Abstract
Healthcare teams need to adapt to change as much as patients and their families
In this week's BMJ, a woman with cystic fibrosis describes her experience of living with the disease from childhood to adulthood.1 Among the many challenges she describes is the “rocky road” of transition from paediatric to adult health care. She says that she would have given anything to attend a transition clinic when she was 16 years old, instead of going straight to an adult clinic at another hospital.
Cystic fibrosis was previously considered a lethal disorder of childhood, but as survival improves, the need for continuous care into adulthood becomes more important. For the past two decades the global cystic fibrosis community has recognised the importance of transferring care from paediatric to adult services, and has set an example for services in other chronic conditions to follow.2
Transition to adult care for any child with a chronic life limiting illness should not consist of just transfer to a doctor who treats adults. It should be a clinical and psychosocial process. Adolescence is a time of great change—a normal journey of transition from childhood to adulthood. It is a difficult and exciting time as shifts occur in emotional attachments, autonomy, self identity, sexuality, physical shape, philosophy of life, and vocation. For those with a chronic illness, this developmental stage is complicated further as the teenager takes responsibility for care and faces problems associated with morbidity, mortality, and limitations to life's options. Coping with these extra problems on top of the normal challenges of adolescence is an immense challenge, which is made worse by being cut off by the paediatric care team that the patient knows and trusts.

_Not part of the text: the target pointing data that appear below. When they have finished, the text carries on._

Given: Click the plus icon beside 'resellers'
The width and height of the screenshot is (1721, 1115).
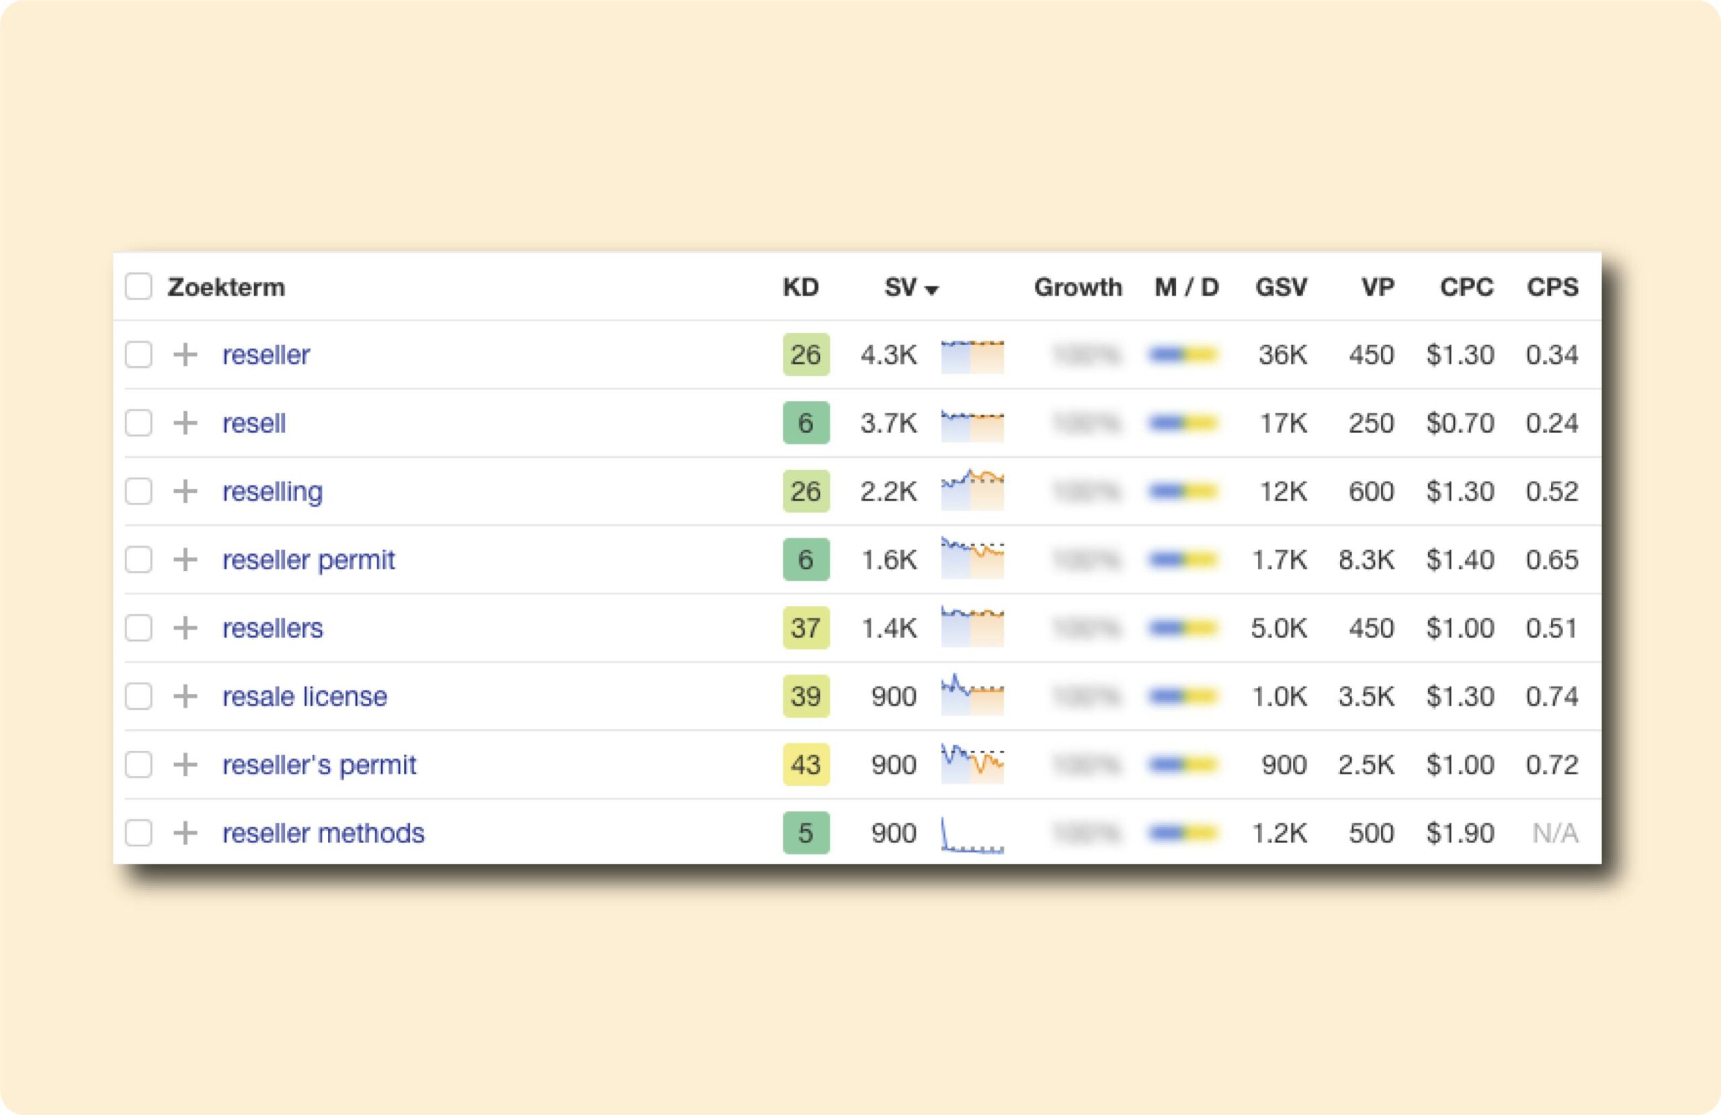Looking at the screenshot, I should (185, 628).
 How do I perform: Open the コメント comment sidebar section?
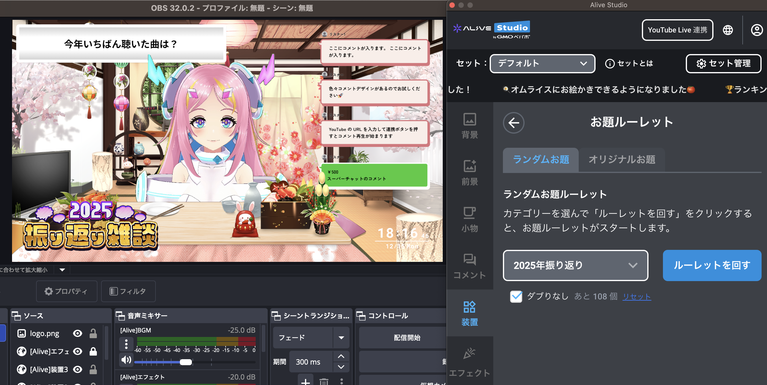[x=470, y=266]
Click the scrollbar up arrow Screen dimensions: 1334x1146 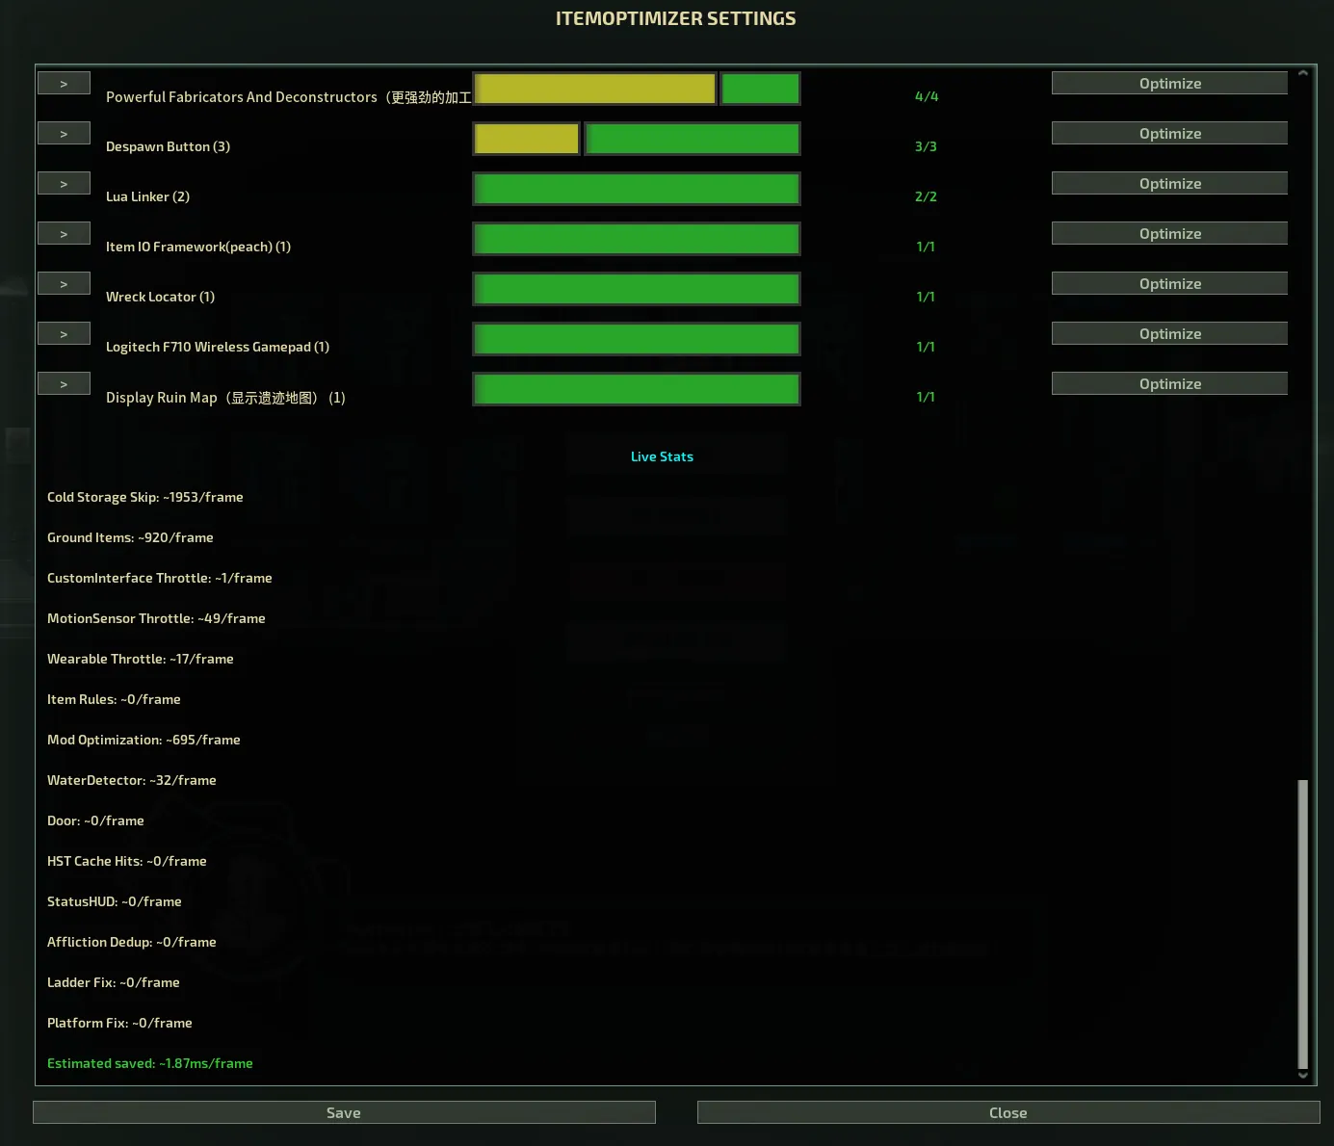(x=1302, y=73)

Fundamental differences exist between paediatric and adult chronic care. Paediatric care is often multidisciplinary, prescriptive, and family focused. It requires parental direction and consent. Adult care tends to be patient focused, and it encourages autonomy in making decisions about treatment and life choices. Professionals in adult care are familiar with the difficulties associated with sex, pregnancy, work, and raising a family in the context of chronic ill health.3
A successful transition process has defined stages. Firstly, the needs and benefits of a move to adult care are explained and discussed with the young adult patient and the parents. A combined clinic is then held where the patient and family meet with the “receiving” team for a multidisciplinary handover. An orientation tour of the adult centre is an important part of the journey. Finally, there is the last goodbye—a visit to ensure that all aspects of transition have been covered.4
Surveys show that patients and parents have a positive opinion of such transition clinics.5 The parents' biggest concern was whether their child would be able to care for their illness independently, although this concern was not always shared by the children.

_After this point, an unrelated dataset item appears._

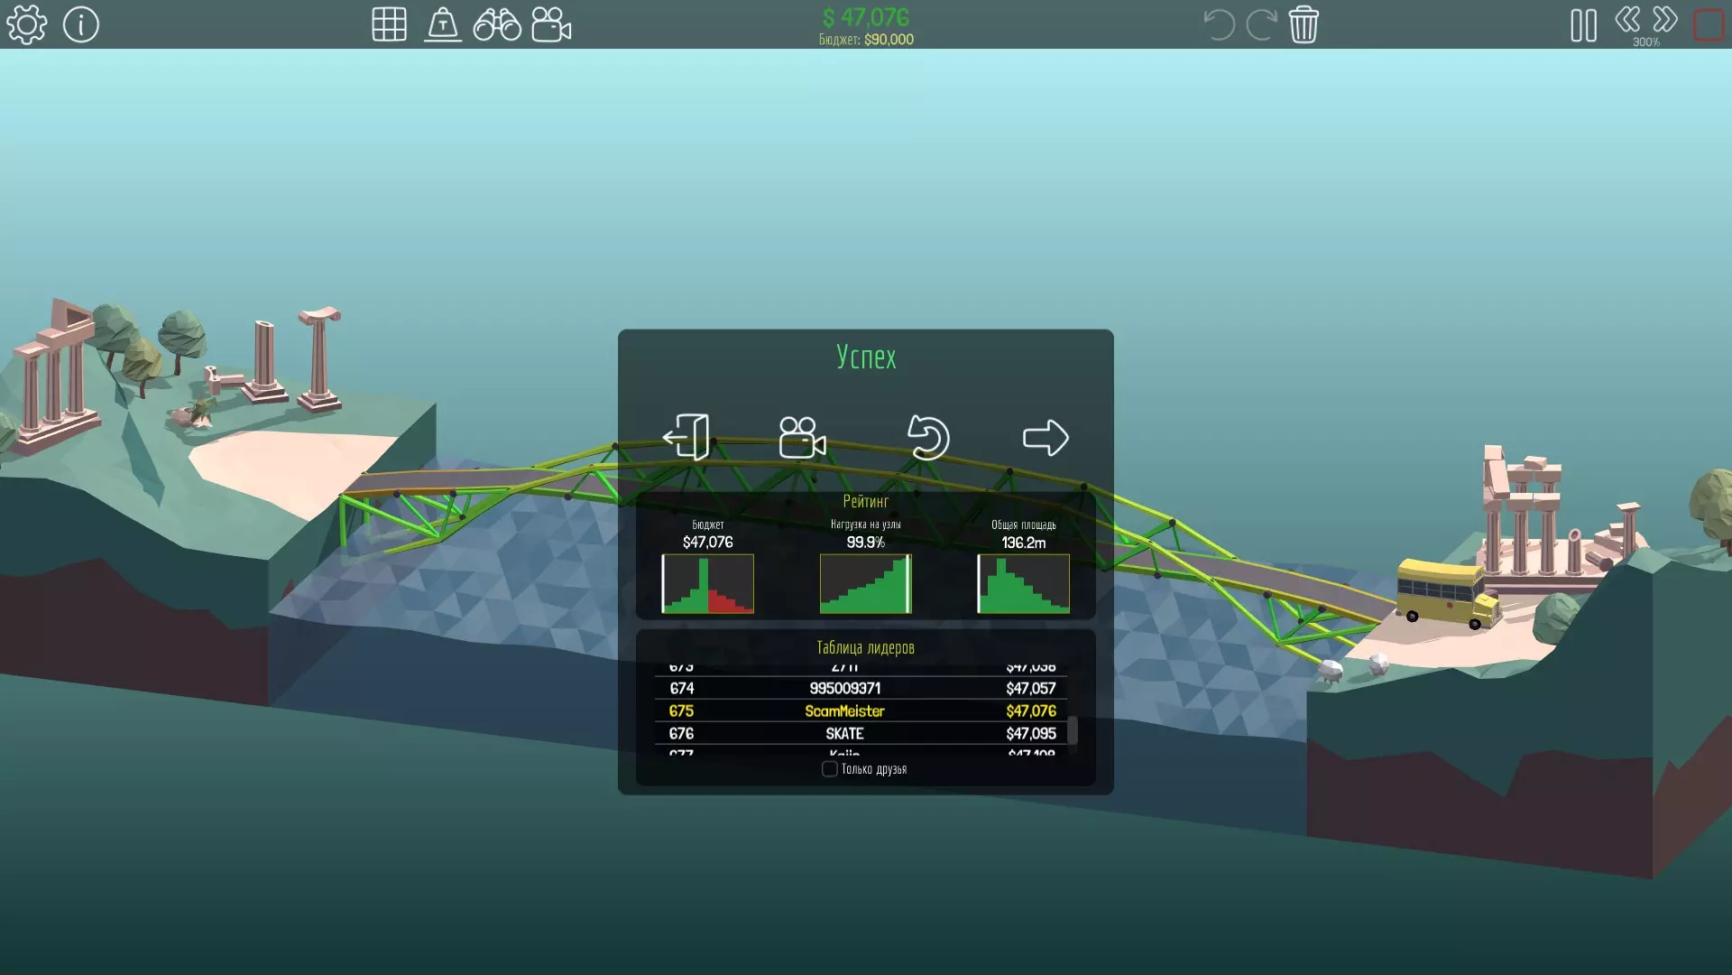The width and height of the screenshot is (1732, 975).
Task: Click the redo arrow in toolbar
Action: point(1260,24)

Transition services have been developed for children with other chronic conditions, such as diabetes,6 renal disease,7 and complex congenital heart disease,8 in addition to transplants recipients.9 The principles are similar, although local resources and the underlying condition determine the details of care.
In the United Kingdom, as in many countries, transition occurs when patients are between 16 and 18 years of age, and it ties in with the educational curriculum and social needs. Although timing is generally determined by age, it may require review in people who are less able to care for themselves as a result of mental capacity or severe ill health.10
The hurdles for transition medicine lie as much with the healthcare teams as with the patients and their families. The attitude towards transition and the relationship between the paediatric and adult clinics is central to success.11 Some paediatric units find it hard to let go of children they have looked after for so long. But holding on to patients who could benefit from the expertise of an adult orientated service causes as many problems as treating transition just as an administrative event.

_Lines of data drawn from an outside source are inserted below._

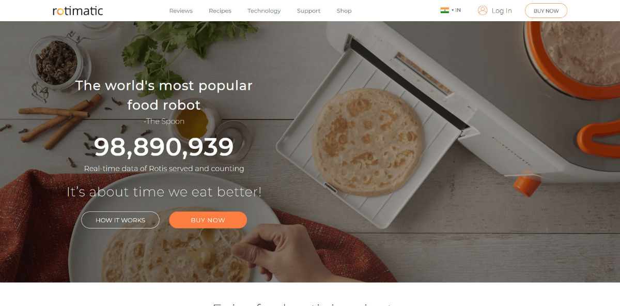
Task: Click "The Spoon" attribution text
Action: [164, 121]
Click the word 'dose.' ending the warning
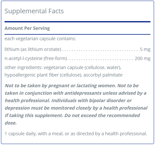 [x=11, y=123]
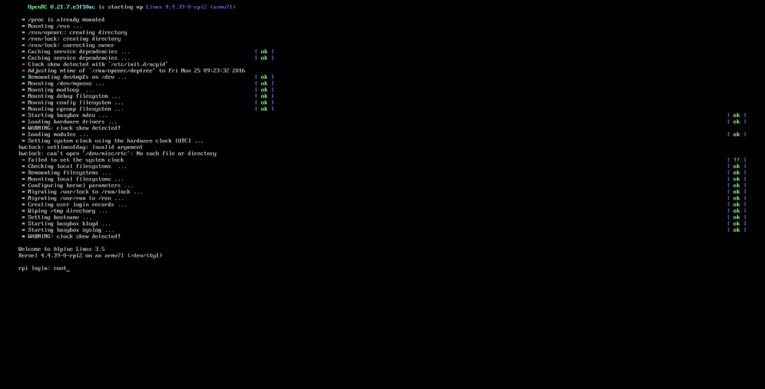This screenshot has height=389, width=765.
Task: Click the '/proc is already mounted' line
Action: click(66, 19)
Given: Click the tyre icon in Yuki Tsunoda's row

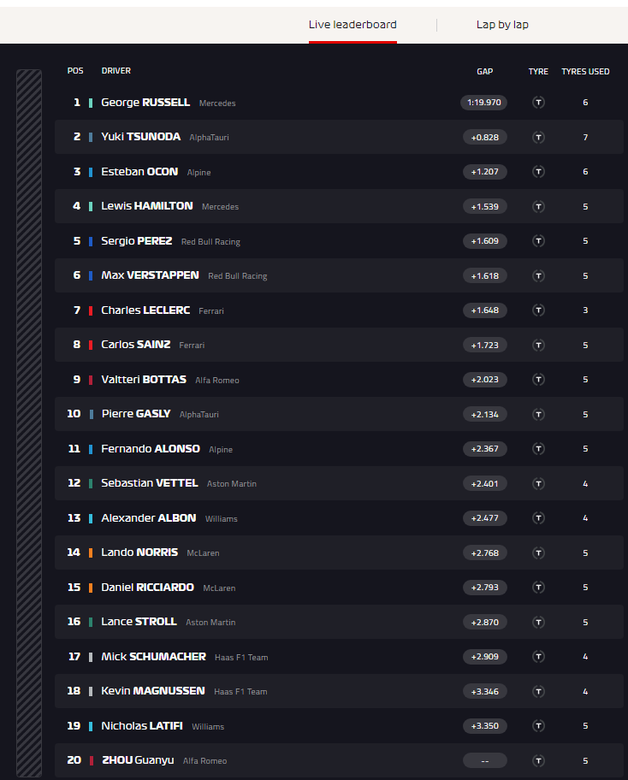Looking at the screenshot, I should point(538,138).
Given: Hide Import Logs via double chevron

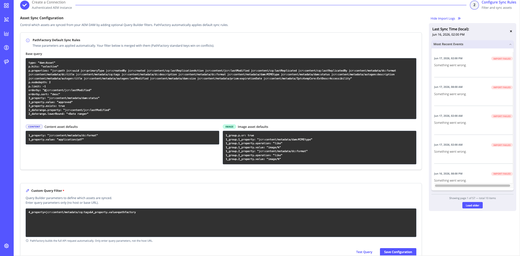Looking at the screenshot, I should pos(459,18).
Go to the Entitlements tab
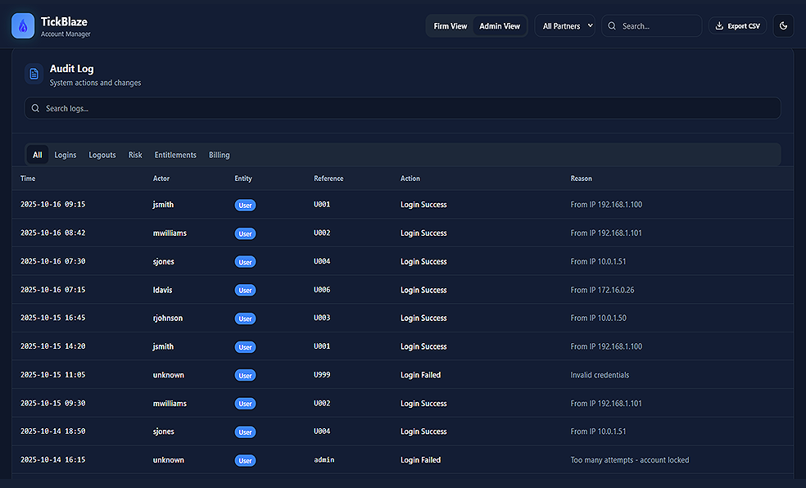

Do we really need a transition service for all chronic paediatric conditions? The case for chronic disorders with an advancing morbidity and the need for large multidisciplinary input is clear and these services have been adopted in many countries worldwide, such as the United States, Australia, South Africa, and many countries within Europe.12 However, the natural history of many childhood conditions has changed with modern treatment. For example, children with HIV find the transition particularly difficult as they move into a world with few adolescents and a healthcare environment mainly focused on the needs of homosexual men.13 And for some conditions there are no existing adult teams, such as immunodeficiency diseases like chronic granulomatous disease.
Some clinical teams and families remain reluctant to buy into the concept of transition medicine.14 But the considerable financial and emotional input in caring for the child with a chronic condition should not be lost in a failed transition process. This is not just about paediatric teams being unduly precious about the children they have steered through 17 difficult years. This is about preventing adults looking back and saying, “I would have given anything to attend a transition clinic when I was 16.”
Competing interests: None declared.
Provenance and peer review: Commissioned; not externally peer reviewed.